After 1985 the stance between the two nations changed with the advancing relationship between the two leaders. Reagan and Gorbachev were trying to calm the situation down, looking for peace. It took four years, but eventually both came to agree that “no war is permissible”, a stance that both Reagan and Gorbachev consider their greatest achievement, Matlock said.
Despite sound problems with his microphone, Matlock went on to describe how Gorbachev and Reagan changed after they visited each other’s countries. When Gorbachev came to the United States, he was overwhelmed with the freedom of the people and the difference between the America he saw and the America the Soviet Union depicted.Gorbachev commented later at a conference with Reagan, “Mr. President, I will never look at your country the way I used to.”

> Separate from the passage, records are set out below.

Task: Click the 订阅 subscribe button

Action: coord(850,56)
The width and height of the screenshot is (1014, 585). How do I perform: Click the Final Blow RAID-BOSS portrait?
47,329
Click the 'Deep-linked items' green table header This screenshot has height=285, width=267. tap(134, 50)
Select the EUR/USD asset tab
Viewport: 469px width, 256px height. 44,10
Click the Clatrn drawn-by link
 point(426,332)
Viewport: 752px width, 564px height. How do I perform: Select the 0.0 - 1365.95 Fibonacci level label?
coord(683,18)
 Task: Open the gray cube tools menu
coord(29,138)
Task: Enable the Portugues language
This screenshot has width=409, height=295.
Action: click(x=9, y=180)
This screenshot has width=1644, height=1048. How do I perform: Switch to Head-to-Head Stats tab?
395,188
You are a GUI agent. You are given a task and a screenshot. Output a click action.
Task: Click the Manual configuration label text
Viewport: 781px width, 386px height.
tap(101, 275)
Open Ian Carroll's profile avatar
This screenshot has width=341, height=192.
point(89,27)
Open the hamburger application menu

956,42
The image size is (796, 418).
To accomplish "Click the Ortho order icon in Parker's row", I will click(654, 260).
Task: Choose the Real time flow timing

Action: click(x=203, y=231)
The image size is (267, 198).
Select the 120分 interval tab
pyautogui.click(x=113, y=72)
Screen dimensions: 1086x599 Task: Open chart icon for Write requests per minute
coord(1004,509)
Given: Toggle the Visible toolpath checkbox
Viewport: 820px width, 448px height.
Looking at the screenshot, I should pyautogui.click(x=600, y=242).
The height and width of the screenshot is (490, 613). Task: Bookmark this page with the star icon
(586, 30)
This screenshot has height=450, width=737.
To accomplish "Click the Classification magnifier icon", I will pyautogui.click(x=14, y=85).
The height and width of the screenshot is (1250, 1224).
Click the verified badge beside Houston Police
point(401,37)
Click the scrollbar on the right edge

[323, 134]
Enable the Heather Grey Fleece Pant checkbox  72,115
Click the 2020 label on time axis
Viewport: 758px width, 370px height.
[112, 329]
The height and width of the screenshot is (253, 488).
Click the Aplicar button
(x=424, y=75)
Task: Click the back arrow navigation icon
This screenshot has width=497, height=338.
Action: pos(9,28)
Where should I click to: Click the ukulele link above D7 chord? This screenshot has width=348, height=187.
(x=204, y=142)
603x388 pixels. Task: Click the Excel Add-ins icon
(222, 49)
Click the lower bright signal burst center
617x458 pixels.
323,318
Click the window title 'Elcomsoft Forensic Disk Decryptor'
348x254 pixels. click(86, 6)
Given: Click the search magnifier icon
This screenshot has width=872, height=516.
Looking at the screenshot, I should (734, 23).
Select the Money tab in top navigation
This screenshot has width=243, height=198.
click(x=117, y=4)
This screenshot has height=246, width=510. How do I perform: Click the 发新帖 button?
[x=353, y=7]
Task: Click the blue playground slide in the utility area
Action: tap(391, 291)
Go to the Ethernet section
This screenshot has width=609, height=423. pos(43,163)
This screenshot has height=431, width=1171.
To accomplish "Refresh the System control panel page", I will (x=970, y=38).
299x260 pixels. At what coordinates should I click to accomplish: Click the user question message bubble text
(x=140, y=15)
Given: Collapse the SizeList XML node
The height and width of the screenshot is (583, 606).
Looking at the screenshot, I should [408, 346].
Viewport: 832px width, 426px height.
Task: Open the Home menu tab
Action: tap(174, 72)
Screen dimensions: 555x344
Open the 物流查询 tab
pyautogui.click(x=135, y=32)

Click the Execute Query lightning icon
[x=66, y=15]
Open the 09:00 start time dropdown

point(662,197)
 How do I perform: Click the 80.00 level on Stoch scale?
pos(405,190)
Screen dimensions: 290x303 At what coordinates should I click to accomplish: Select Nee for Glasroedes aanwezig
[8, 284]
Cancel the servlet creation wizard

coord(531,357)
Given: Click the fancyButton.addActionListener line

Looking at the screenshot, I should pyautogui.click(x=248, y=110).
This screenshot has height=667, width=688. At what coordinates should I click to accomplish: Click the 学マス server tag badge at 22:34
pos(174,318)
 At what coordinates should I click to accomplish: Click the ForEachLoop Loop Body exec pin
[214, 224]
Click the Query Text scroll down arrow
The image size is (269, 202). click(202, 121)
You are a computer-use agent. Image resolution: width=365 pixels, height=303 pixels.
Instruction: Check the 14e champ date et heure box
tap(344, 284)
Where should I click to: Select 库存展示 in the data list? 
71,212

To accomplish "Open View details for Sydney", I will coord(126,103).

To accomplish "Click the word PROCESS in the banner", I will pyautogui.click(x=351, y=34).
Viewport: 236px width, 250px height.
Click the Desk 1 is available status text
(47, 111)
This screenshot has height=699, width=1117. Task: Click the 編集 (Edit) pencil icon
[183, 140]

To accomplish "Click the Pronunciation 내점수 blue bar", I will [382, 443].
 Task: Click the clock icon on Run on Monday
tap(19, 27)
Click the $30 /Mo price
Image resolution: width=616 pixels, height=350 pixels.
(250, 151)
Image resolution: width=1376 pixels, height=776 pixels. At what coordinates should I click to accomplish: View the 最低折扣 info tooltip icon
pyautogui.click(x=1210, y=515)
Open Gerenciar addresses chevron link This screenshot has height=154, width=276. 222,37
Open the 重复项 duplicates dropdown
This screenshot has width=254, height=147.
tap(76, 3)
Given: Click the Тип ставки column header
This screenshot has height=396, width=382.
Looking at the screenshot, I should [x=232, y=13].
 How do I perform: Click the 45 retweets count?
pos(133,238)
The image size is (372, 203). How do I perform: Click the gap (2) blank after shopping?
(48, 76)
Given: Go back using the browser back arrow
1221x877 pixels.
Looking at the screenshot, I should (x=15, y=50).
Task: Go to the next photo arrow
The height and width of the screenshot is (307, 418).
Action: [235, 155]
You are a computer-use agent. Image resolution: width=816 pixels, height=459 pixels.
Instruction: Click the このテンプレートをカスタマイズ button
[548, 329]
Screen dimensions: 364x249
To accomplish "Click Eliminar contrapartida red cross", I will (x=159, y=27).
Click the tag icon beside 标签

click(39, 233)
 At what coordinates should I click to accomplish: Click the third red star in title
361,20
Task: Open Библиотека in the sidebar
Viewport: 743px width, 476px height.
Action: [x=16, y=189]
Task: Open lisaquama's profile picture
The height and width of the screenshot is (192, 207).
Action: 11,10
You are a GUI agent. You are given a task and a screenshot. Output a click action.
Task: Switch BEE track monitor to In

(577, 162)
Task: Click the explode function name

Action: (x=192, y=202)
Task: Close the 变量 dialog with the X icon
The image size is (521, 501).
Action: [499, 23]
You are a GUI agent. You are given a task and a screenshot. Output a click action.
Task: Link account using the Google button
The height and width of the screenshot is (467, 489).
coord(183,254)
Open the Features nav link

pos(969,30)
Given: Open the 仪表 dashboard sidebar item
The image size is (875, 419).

Matlock also talked about the collapse of the Soviet Union, and how it was “the communist leader himself that put down communist power within the Soviet Union.”
Matlock ended his speech by talking about how people can learn from the
relationship between Reagan and Gorbachev and apply that understanding today.
Will Ginn, a first year, said, “it was good hearing another perspective on some very convoluted times.”
Matlock served as ambassador to the Soviet Union from 1987-91. He also spent time during his 35 years in the American Foreign Service as Special Assistant to the President for National Security Affairs and Senior Director for European and Soviet Affairs.
Matlock is also the author of many books on politics, his most recent Reagan and Gorbachev: How the Cold War Ended, details his eyewitness account of the end of the Cold War. The book was on sale at the speech.
His father, Jack Sr., is an alumnus of Guilford College. He graduated in 1926.
Matlock also spoke in Ken Gilmore’s International Relations class prior to the speech that day.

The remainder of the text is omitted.